3. Decency vs. Dirty. Why do you like Mockus? I asked several friends from all walks of life. "He calls out the best that is harbored in us," was the common answer. Voters just fell in love with this original former president of the Nacional University and twice mayor of Bogota. They fell in love not so much with his beard, but rather with his transparency, his simplicity, his honesty. They thought there was no better government program in Colombia then declaring war to endemic corruption and promoting a culture of legality. The buzz about Santos, instead, is that he believes ends, like winning the presidency, justify any means. I was struck to see how much resentment and aversion Santos was able to generate among different people. When Santos hired a Venezuelan publicist, known for being an expert in waging dirty campaigns and spreading false rumors against political opponents, the voters had enough, and deepened their support for Mockus. Voters had grown tired of the scandals and the corruption increasingly surrounding the Uribe administration of which Santos was a defense minister; the illegal interception and activities of the president's secret service agency, the DAS; the extra-judicial killings of more then one thousand innocent young men by the military; the linkages between corrupt politicians and the paramilitary; and the corruption that brought to the first reelection of President Uribe. Mockus embodied decency, while Santos....

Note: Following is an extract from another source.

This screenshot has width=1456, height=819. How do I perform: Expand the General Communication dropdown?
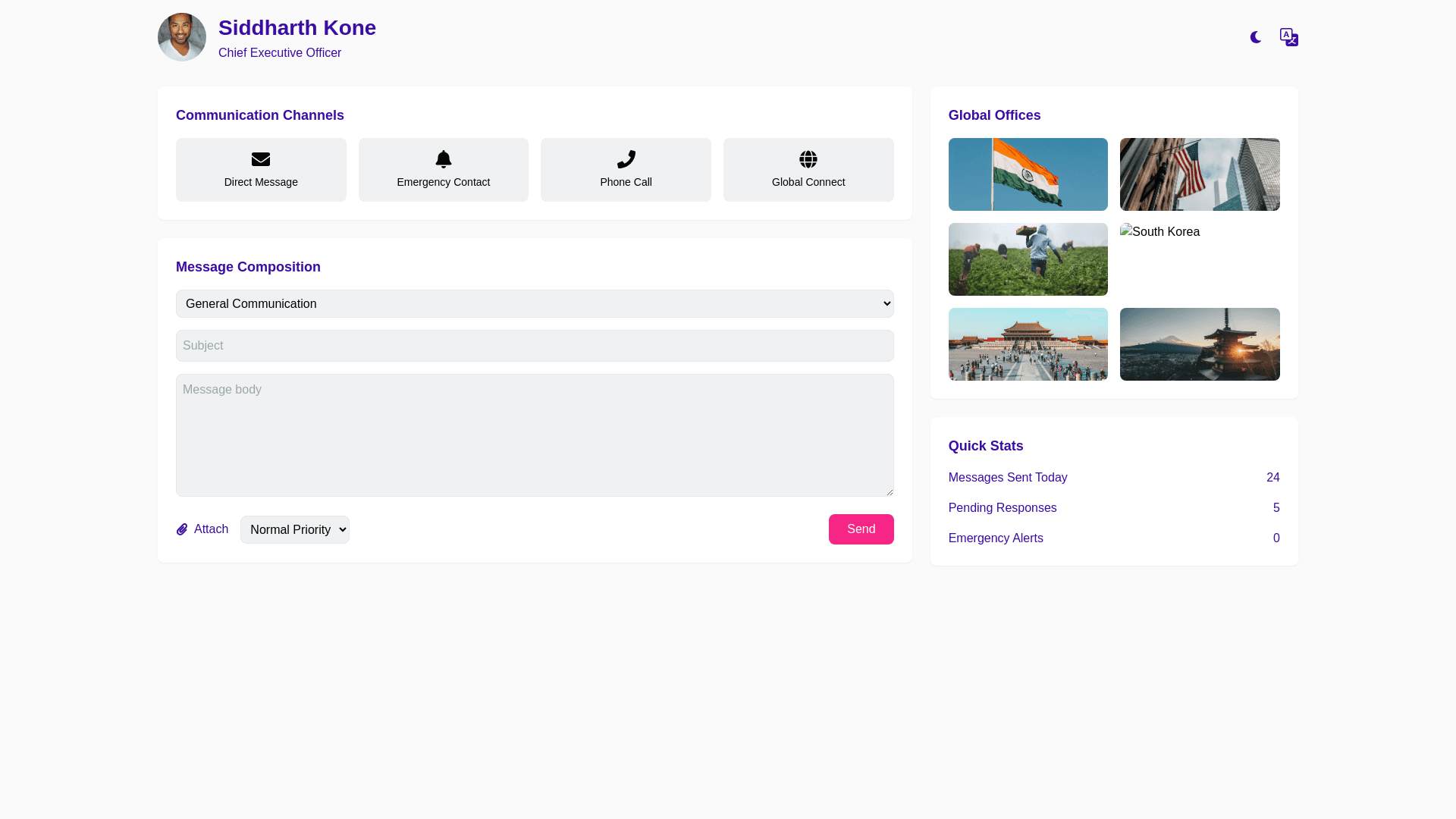[x=535, y=303]
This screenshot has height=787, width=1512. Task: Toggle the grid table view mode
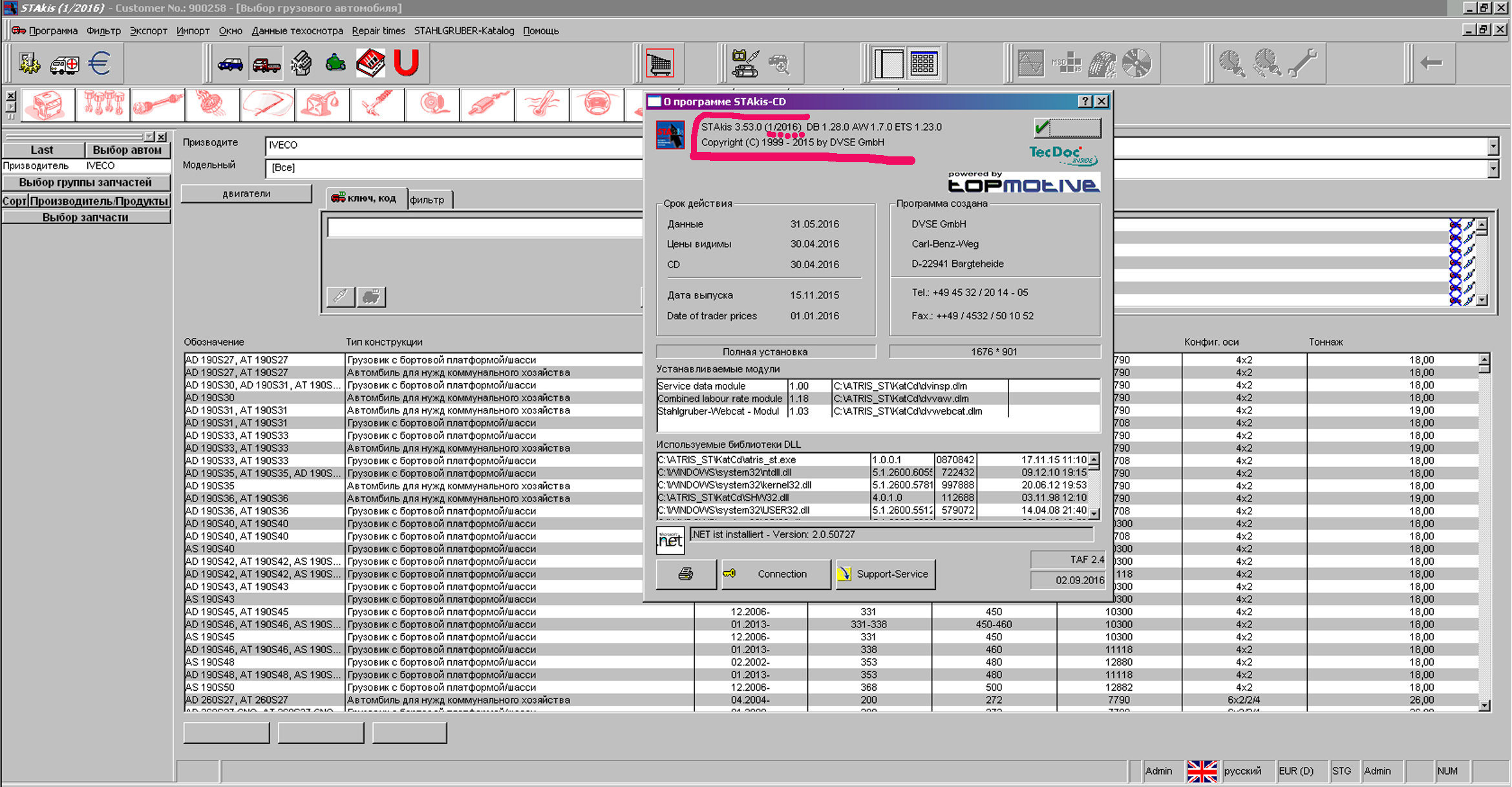coord(923,64)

4. Unity vs. Polarization. For eight years Uribe applied a rhetoric of enmity, radicalizing the hate of Colombians against the insurgency, and ultimately against everyone opposing his government. Uribe shaped a reality in black and white using a discourse of us against them. No surprise he felt greatly in tune with president Bush. The two indeed went along very well. The cloak of negativity this strategy produced, eventually tired people. Mockus' proposal was the exact opposite. He proposed a politics of togetherness, and called Colombians not to division but to unity. Santos represented polarization, while Mockus unity.

5. Participation vs. Machinery. Three weeks before the elections, Santos admitted that he underestimated the power of the Internet. Santos was confident that the traditional political machinery was going to deliver him the presidency. Mockus promoted a campaign of a different kind, one that empowered all citizens, especially young people, and stimulated their creativity and motivation. Individuals became formidable multipliers of Mocku's message. The campaign turned in a green wave that became bigger and stronger by the day, finally sweeping away Santos' aspirations. Most importantly, the wave cleared the field for an innovative and unique political experiment in Colombia. And God only knows how this country, embedded in decades of social, political and armed conflict, needs to try something new to get rid of old patterns of violence and corruption. Also in the campaign's strategy, Santos represented more of the same, and Santos the novelty - the deepening of democratic participation.

There is no guarantee of success with Mockus. No assured changed. The work ahead is titanic. But he represents a great and excellent opportunity. For now he achieved something already extraordinary in itself: to be elected by a totally free vote; free from drug lords, guerrillas, and traditional powerful machinery's influence. This in it self is a revolution. The biggest, not announced and non-violent revolution in Colombia.